## Excerpt:
++++++++++
You will testify on my behalf, right?
Absolutely! In either situation! Had he been my FIL he would have gone mysteriously missing long ago.
You will have to tell me your secret formula for dissolving bodies.
There are chemicals for that! 🙂
I need a bigger bathtub.
To be honest I learned a lot of what I know from watching The Black List. What a dark show.
Haha, I’m so glad you hid the screwdriver! Can’t wait to see what’s next with those crazy in-laws.
Thank you! On both counts.
Really looking forward to “Snapped”.
Thanks. You are keeping me on task during holiday insanity!
Sometimes I find it hard to believe that your in laws exist for real. I have never met people so rude in my life, be it in China or anywhere else…
But hey, at least you have stories to tell!
Truly, truth is stranger than fiction.
The joke among writers for the last two years has been that if we submitted a fictional script with a character that did and said exactly what Donald Trump does and says, producers would laugh and reject it, telling us the villain was too ridiculously stupid, too unremittingly evil, and without enough complexity and depth to be anything but cartoonishly one dimensional.
++++++++++
## What this exercise asks:
• 1. Answer these questions about the comment thread:
(a) Which TV show does one commenter credit for much of what they know?
(b) What is one commenter looking forward to?
(c) According to the joke among writers, how would producers respond to a script with a character who did and said exactly what Donald Trump does and says?
• 2. Extend the comment thread with a few more replies that follow on from its last comment.
The entries are not needed for anything here.

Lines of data
++++++++++
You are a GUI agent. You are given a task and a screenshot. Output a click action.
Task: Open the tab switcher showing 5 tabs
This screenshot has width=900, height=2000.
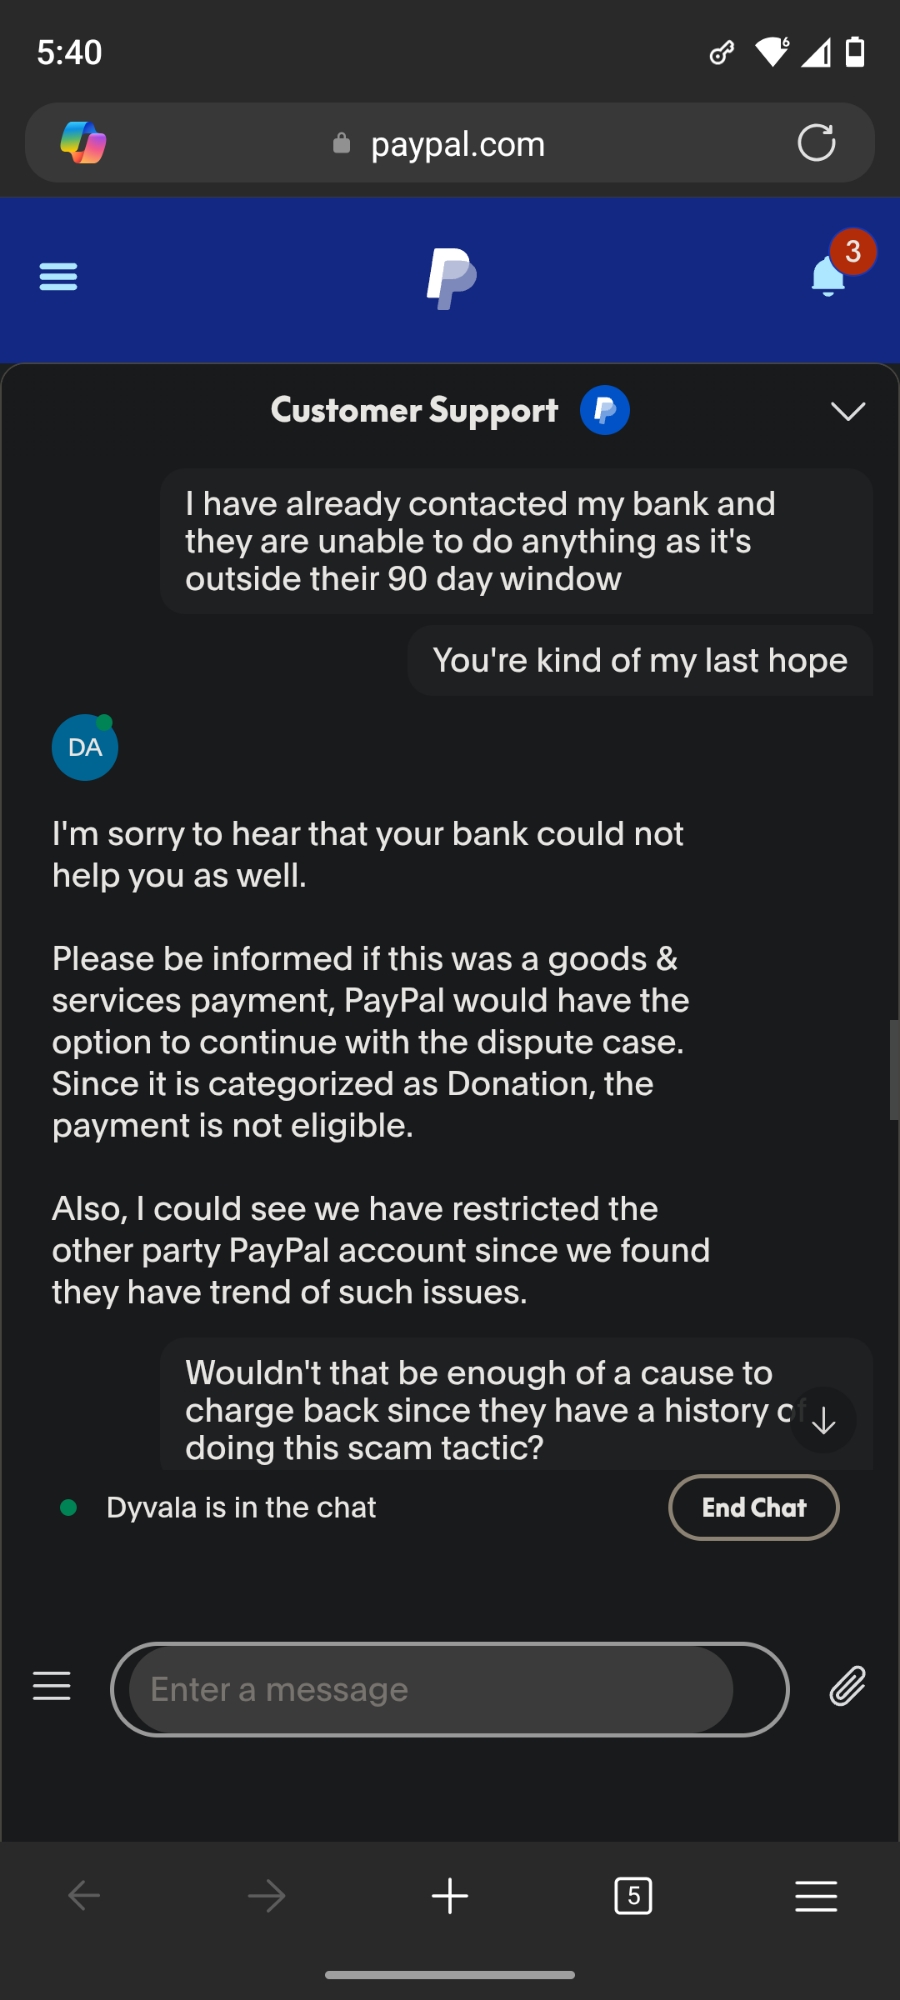[633, 1895]
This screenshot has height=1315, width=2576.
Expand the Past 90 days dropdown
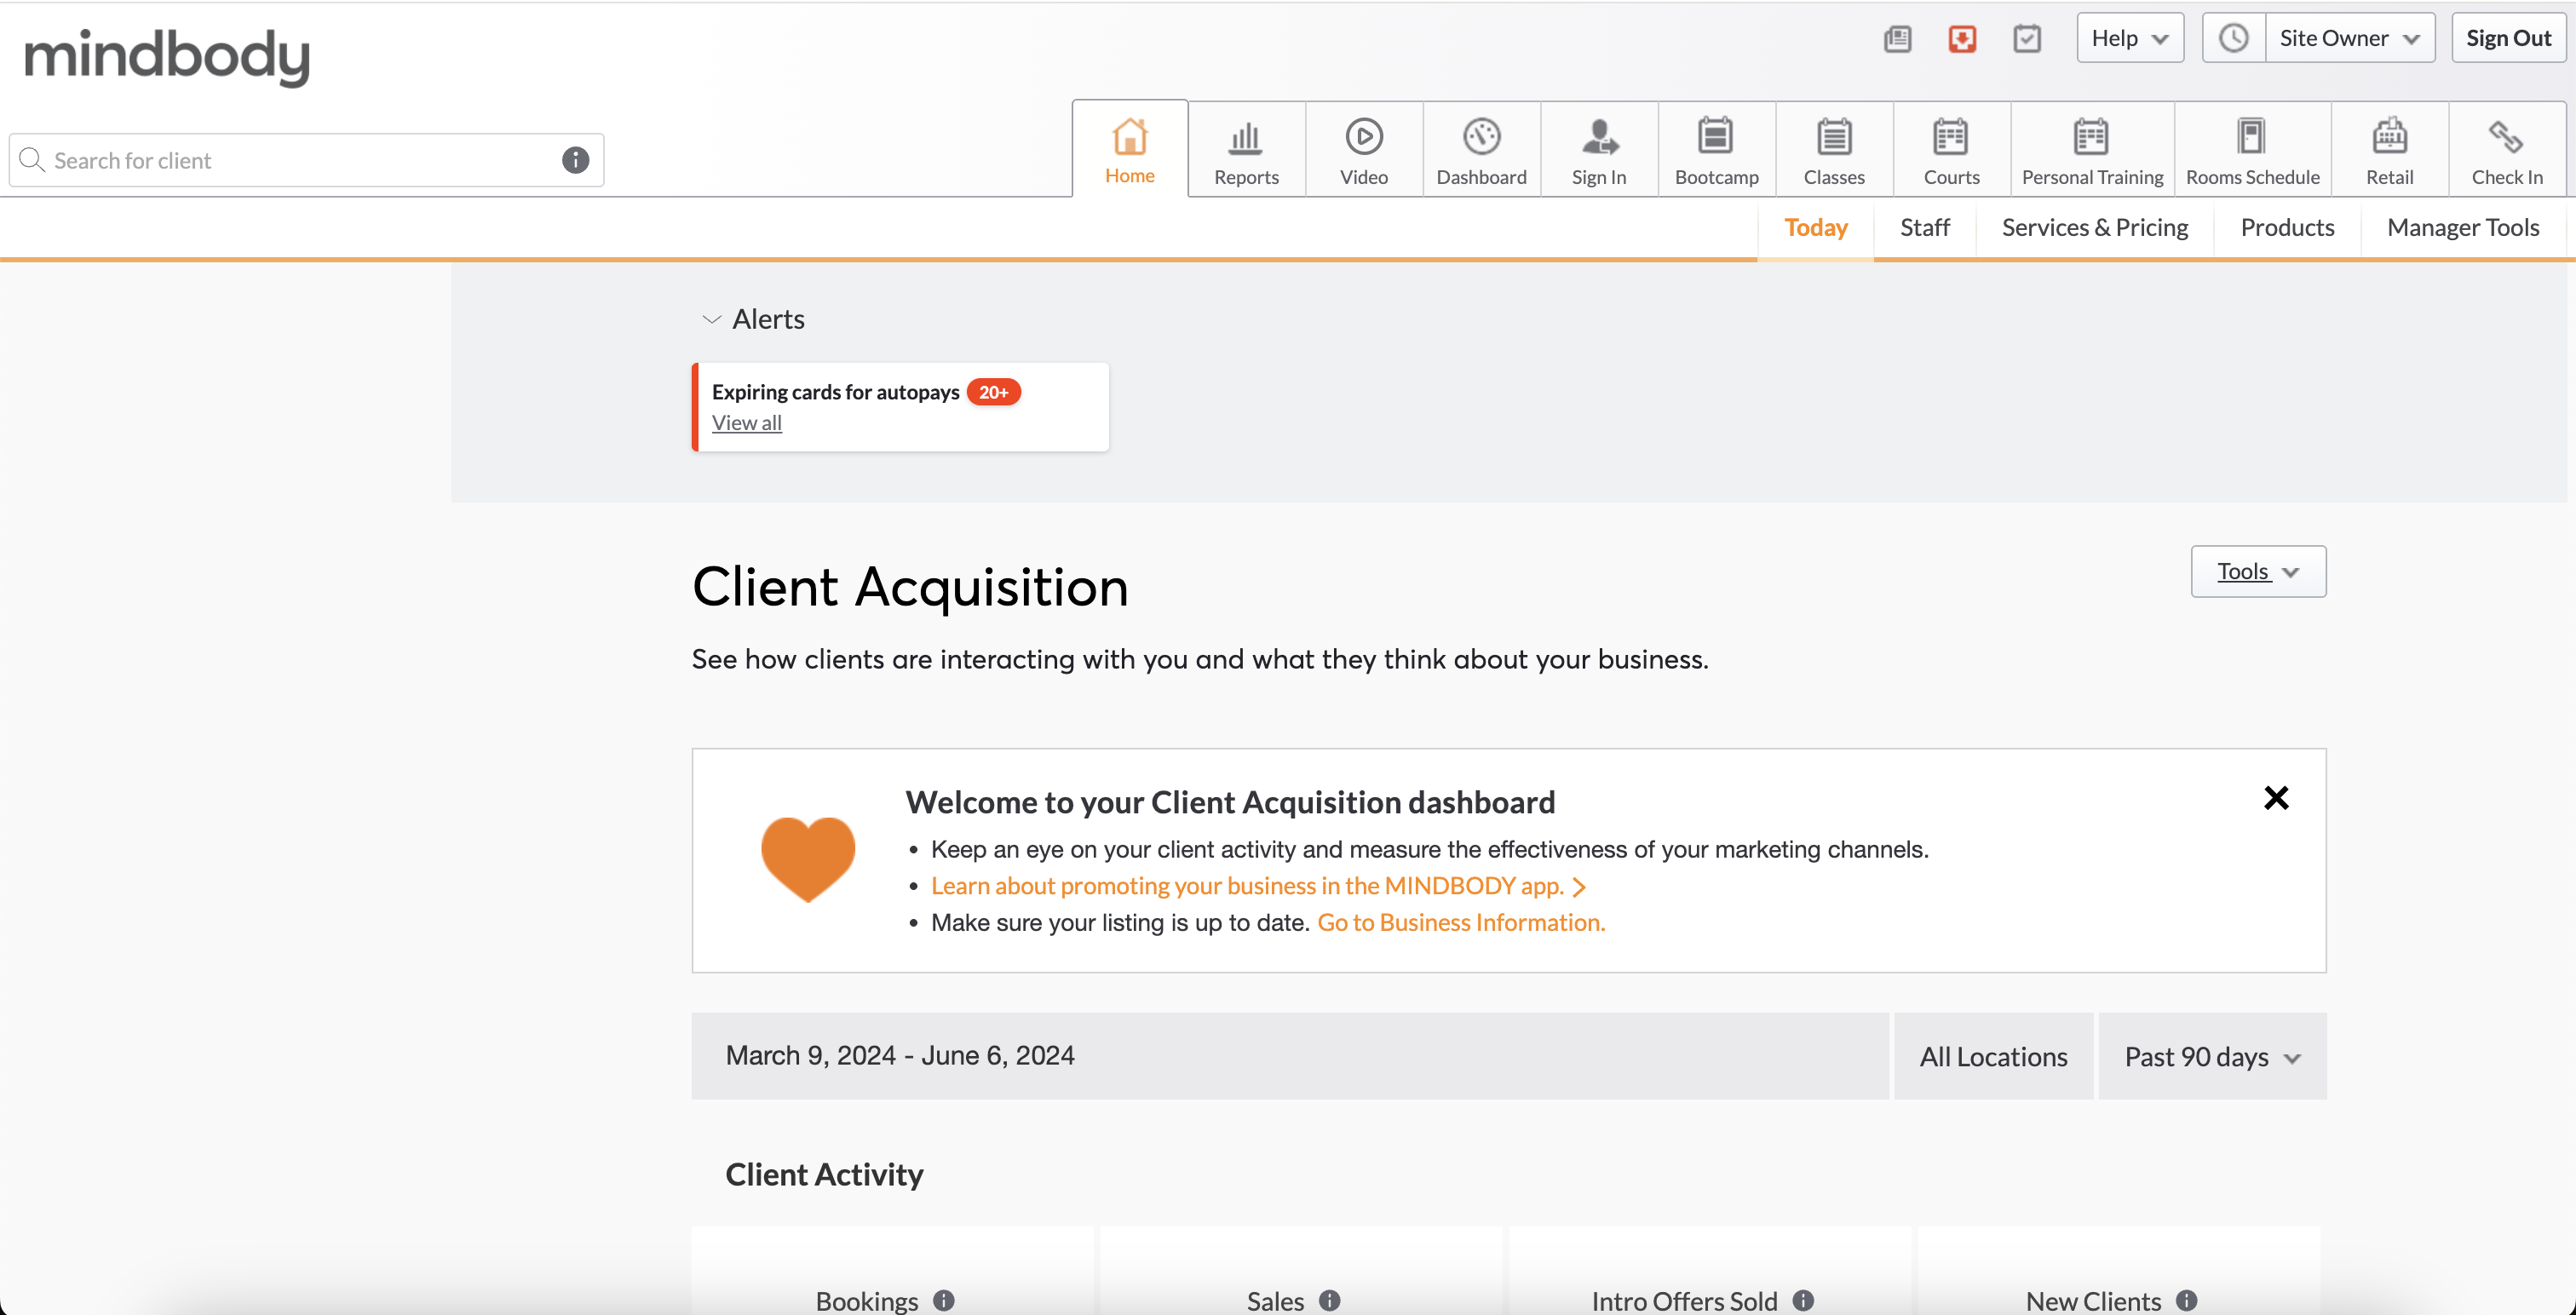pos(2211,1057)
++++++++++
## Answers to the problems:
• 1.
(a) The Black List.
(b) "Snapped."
(c) They would laugh and reject it, saying the villain was too ridiculously stupid, too unremittingly evil, and too cartoonishly one-dimensional.

• 2.
What’s with Chinese people and home improvement?? My inlaws do the exact same thing… every time they used to come to our old house they would bring a big ass tool box set. I just thought: WHY!?
You really do have patience, Autumn. I’m so impressed with you! I would have lost it if I wet my pants (I would be the one running to a hotel room, haha).
Loved that toilet photo at the end 😉
I almost fled my own house (next post).
OMG, I can’t believe other in-laws do this? I am not alone! So are your in-laws any good at fixing things? Do you think they are doing you a service? Are they doing you a service?